Saturday, June 12, 2010

A botched block

I've been watching the World Cup today. I'm thrilled that the USA did well against England. However, I feel sorry for the English goalie whose botched block enabled the USA to score and, thus, the match ended in a tie. I think all of us are capable of a botched occurrence. I know that I've had many. I hope the goalie can move on and not let this get in his way. He has to be an excellent player even to have made the team. Perhaps only those who are as excellent a player as he, have earned the right to make their comments and criticisms. That won't happen but, I wish it could--not only for his sake but mine and everyones as well.

Shalom,

Rick

Thursday, June 10, 2010

The mornings in my Office

I like the place where I work. The building is 100 years old this year. It is an old house that has been fixed up with heat/air conditioning, paint, wall paper, carpet, etc. Each room has a fireplace and even though they are no longer functional, the 'feel' is comfortable. I especially like getting to the office in the early mornings. The morning sun enters through my office windows and brightens up the whole area. During these early mornings the only sounds in the building are from a small water fountain on the bookcase in my office and a smooth jazz CD playing in the reception area. I like these times so I can sit silently being in wonder about the day and the people I'll meet. Sometimes, I read the Bible anticipating that the scriptures will work on me. Other times when I read the Bible I work on the scriptures with my mind seeking understanding and use of it's truths. I like my office, especially in the early mornings. Later in the day the building and offices will get busy with lots of people coming and going. I like that also but, it is different. I like my office, especially in the mornings. I hope everyone has a nurturing space.
Shalom,
Rick

Wednesday, June 9, 2010

Serenity

"Fill your bowl to the brim and it will spill.
Keep sharpening your knife and it will blunt.
Chase after money and security and your heart will never unclench.
Care about people's approval and you will be their prisoner.
Do your work, then step back,
The only path to serenity."
(from the Tao te Ching #9, translated by Stephen Mitchell)

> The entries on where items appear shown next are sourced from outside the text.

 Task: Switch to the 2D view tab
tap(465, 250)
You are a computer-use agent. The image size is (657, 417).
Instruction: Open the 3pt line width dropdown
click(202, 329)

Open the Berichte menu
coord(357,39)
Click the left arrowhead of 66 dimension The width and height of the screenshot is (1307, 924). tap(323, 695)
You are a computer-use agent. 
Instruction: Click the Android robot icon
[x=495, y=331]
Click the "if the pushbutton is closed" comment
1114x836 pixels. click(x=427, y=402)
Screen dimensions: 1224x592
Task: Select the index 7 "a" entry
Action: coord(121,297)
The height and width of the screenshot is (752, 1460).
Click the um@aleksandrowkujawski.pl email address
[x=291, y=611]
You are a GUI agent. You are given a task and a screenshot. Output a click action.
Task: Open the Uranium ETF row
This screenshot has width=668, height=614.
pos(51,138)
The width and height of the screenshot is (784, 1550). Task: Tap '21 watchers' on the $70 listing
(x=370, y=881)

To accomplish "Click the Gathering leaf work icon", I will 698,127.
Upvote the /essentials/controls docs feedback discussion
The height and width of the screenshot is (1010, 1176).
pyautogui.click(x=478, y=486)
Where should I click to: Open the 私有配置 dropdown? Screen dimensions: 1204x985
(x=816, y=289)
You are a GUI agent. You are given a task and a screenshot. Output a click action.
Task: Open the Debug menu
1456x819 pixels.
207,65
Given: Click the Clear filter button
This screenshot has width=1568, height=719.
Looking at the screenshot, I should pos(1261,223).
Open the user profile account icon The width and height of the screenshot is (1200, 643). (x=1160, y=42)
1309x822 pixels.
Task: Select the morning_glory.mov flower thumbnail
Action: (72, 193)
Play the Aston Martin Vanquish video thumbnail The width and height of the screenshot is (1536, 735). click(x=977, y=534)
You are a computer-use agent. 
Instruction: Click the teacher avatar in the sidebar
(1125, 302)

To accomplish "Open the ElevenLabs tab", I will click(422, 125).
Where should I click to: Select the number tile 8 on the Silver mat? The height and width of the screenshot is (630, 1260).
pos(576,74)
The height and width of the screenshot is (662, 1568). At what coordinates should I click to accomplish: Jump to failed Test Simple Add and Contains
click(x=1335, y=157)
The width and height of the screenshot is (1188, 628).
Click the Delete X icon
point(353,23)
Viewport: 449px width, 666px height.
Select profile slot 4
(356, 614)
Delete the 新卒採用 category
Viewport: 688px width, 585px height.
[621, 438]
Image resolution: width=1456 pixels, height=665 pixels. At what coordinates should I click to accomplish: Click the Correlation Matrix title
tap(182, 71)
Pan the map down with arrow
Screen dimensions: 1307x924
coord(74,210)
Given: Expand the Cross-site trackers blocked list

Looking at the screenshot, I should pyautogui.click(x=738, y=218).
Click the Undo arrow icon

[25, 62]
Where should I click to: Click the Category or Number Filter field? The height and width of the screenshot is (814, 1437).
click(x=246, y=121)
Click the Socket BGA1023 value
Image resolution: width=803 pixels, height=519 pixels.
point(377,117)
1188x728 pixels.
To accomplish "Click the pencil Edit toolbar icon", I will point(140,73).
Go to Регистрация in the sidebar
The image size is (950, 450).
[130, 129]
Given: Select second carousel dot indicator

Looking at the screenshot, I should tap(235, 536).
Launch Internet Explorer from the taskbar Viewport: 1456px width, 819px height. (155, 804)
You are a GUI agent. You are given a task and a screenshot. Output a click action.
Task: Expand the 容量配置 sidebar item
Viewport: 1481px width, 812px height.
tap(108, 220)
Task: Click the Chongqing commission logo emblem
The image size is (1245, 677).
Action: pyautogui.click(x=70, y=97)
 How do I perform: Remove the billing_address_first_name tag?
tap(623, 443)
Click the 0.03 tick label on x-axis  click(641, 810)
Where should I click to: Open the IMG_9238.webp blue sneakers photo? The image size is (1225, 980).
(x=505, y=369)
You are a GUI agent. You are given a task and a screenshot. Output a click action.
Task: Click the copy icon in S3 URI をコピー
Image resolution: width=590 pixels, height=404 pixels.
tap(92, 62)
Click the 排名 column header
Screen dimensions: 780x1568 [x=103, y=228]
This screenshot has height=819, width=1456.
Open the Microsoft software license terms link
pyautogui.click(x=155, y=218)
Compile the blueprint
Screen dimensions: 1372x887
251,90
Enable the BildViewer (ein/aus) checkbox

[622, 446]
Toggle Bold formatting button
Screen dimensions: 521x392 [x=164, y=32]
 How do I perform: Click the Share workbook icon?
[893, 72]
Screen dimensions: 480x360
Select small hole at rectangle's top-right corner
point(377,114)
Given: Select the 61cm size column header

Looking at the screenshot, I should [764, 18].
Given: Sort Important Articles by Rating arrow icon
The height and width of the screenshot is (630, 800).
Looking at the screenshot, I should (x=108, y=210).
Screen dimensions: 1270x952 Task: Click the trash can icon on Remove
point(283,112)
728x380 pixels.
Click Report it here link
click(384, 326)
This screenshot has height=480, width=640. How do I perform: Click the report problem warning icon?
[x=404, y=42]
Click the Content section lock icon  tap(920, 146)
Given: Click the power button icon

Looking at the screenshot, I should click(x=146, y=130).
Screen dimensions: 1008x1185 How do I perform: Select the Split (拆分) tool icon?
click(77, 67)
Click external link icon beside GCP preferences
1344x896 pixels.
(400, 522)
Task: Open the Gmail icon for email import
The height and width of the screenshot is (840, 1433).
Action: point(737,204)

I like this quote because of it's ageless wisdom. I'm not certain that this is the only path to peace or serenity. Nevertheless, it is important to do my work and that my work is purposeful. Do it well then step back. It is crucial to know that who I am and my worth are not solely defined by what I do.

Monday, June 7, 2010

Gluttony and the oil spill

When I first read about the explosion on the Gulf of Mexico's oil rig, I grieved for the 11 men and their families who died. After a few days I had difficulty understanding why BP and/or the government couldn't stop the 'leak.' I've not found another word to replace 'leak' as that word doesn't seem to do justice to the large amount of oil rushing in the waters. As I watched images of the oil covered pelicans, the oil sheen and the oil washing into the marshes, I've grown frustrated and angry. I have listened to the interviews of the gulf coast residents whose work as well as life-styles have been significantly altered by this accident. Standing over against their ever growing loss is the BP's CEO whose compensation package was worth about $4.6 million in 2009 (see Lexington Herald-Leader, Eugene Robinson, June 6, 2010page D-1.)

I also began to think about the life-style to which I've grown accustomed with its dependency on oil based products such as gasoline, plastics, etc. My 'oil based' life style helped create the gluttony, dependency and demand that created a need for nearly 4,000 oil rigs in the Gulf of Mexico, only one of which has created such this accidental oil spill. I'm pretty sad and angry today.

Lord of Creation, I ask your forgiveness as I also ask for the wisdom and courage to live more simply so that others may also live.

Shalom,
Rick

Saturday, June 5, 2010

Greetings from a warm and humid front porch,
We've returned from our journey to Oklahoma. We took my brother, Bobby, who is mentally challenged, back to Shawnee and Norman Oklahoma where we grew up for his 65th birthday. He did exceedingly well with flying. He repeatedly told me that "I'm not anxious." When the plane would bank for a turn he would grab my arm and say, "I can see the ground but I'm not anxious." He couldn't understand why the men and women, i.e., "policemen" at the airports wanted to see his shoes. He thought it was funny to want to look at peoples shoes. We visited cousins, 2nd cousins, the two former homes that were still standing (the other 2 have been removed so as to make church parking lots), our parents and grandparents graves, etc. We also visited the OU football stadium in Norman and ate at Hamburger King in Shawnee. We remembered, told stories, saw relatives we haven't seen in years and it was very good.

This afternoon we are going to celebrate a 50th wedding anniversary of some friends. We've known them thirty plus years. Been with them through deaths, weddings, divorces, illnesses, etc. We've been their pastor most of those 30 plus years. Their celebration will bring together family and many friends some of which we've not seen in several years.

As one who practices and teaches mindfulness, I (Rick) try to stay focused on the present. God is alive with me in this present moment as God is also present in my memories and future story. The trip and wedding celebration, however, have me focused on my memories of the past. Those memories remind me again of who I am because of loving family and friends who help to mold me and upon whose shoulders I stand with whatever gifts, abilities, interests, etc. with which I may have been granted by God. Deo gratis!

As we looked out over a Methodist parking lot that used to be our home, I wondered what they did with all of the OU football programs I collected through the mid-50s to mid-60s. Yes, I had collected every one of them and nailed them to the walls of my bedroom during that great run of victories for the Sooners. I have many other great memories of life around that house such as my first car--a Henry J. My friends and I pushed more than drove it. Nevertheless, I was proud of that automobile because I bought it for $50 which I had made from mowing lawns. I bet many of you have never heard of a Henry J. When the missionary Paul writes, "forgetting what lies behind," my theological reply during these past few days has been "Sorry," Paul "but those were pleasant memories of what's behind and I don't want to forget them completely." However, neither do I want to live in the past because the present is so exciting and the future is promising.

Remember that You are God's Gift and you possess many gifts. Just keep in mind that without the Gift, that is you, the gifts are not longer available. So take care of yourselves.